La Asociación Nacional de Instituciones Financieras (ANIF) emitió un detallado informe técnico tras la consolidación de la victoria electoral de Abelardo de la Espriella, proyectando los complejos desafíos económicos y fiscales que el nuevo mandatario heredará a partir de su posesión el próximo 7 de agosto de 2026.
El centro de pensamiento económico subrayó que, si bien la agenda de De la Espriella promete un fuerte impulso a la empresa privada y a la seguridad jurídica, la viabilidad de sus metas estará estrictamente condicionada a la rigidez y al estrecho margen de maniobra de las finanzas del Estado colombiano.
Los principales desafíos fiscales señalados por ANIF:
Cumplimiento de la Regla Fiscal:
El próximo gobierno iniciará su gestión en medio de una persistente presión sobre el déficit fiscal y una deuda pública elevada.

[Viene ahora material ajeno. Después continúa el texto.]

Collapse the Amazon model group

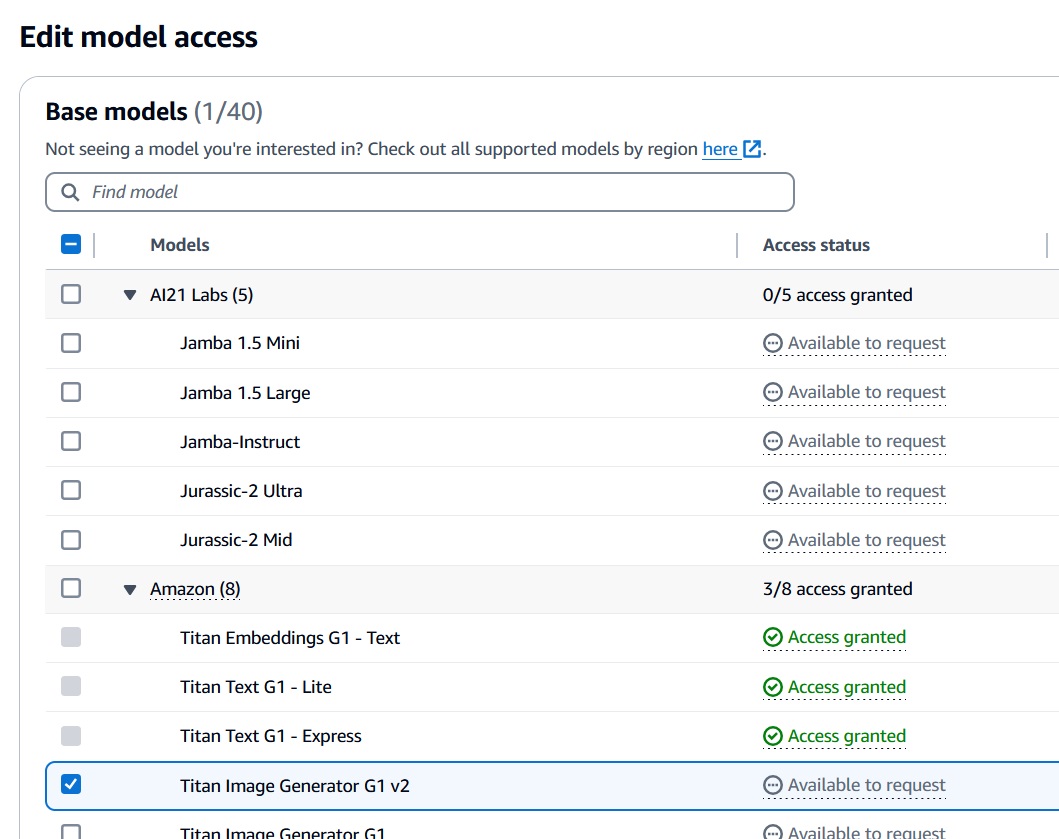point(129,589)

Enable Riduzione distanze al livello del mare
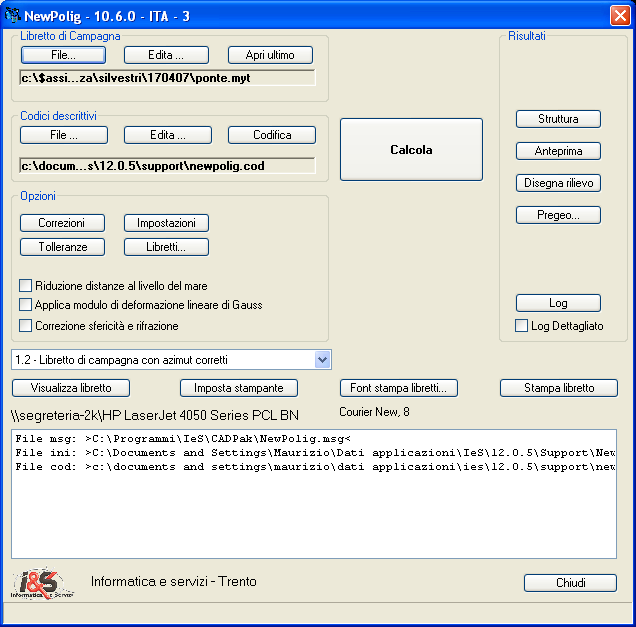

ANIF enfatizó que mantener la credibilidad internacional de Colombia dependerá del respeto irrestricto a la Regla Fiscal, lo que limitará el gasto en proyectos de gran envergadura durante los primeros años del mandato.
Aumento del recaudo vs. Reducción de impuestos:
Una de las principales encrucijadas para la coalición «Alianza por la Libertad» será equilibrar las promesas de campaña de alivio tributario para el sector corporativo con la necesidad urgente de generar ingresos estables. El informe advierte que recortar impuestos de manera acelerada sin un plan de compensación podría deteriorar el perfil de riesgo crediticio del país.
Infraestructura y confianza inversionista:
Aunque el mercado ha reaccionado de manera favorable ante la perspectiva de un modelo pro-mercado, ANIF señala que reactivar los megaproyectos de infraestructura y atraer capital extranjero requerirá de un plan de financiamiento público-privado creativo que no dependa exclusivamente del presupuesto nacional.
Gasto en Seguridad:
Dado que el fortalecimiento de la fuerza pública y el restablecimiento del orden judicial son las banderas principales del presidente electo, el tanque de pensamiento alertó que estas medidas demandarán una readecuación de las partidas presupuestales, obligando al Ejecutivo a recortar o congelar gastos de funcionamiento en otros ministerios.
ANIF concluyó que el éxito inicial del mandato de De la Espriella no solo dependerá de su retórica política o del optimismo empresarial, sino de la velocidad y la pericia técnica con la que su equipo económico plantee un marco fiscal de mediano plazo realista que garantice la sostenibilidad macroeconómica de Colombia hasta el 2030.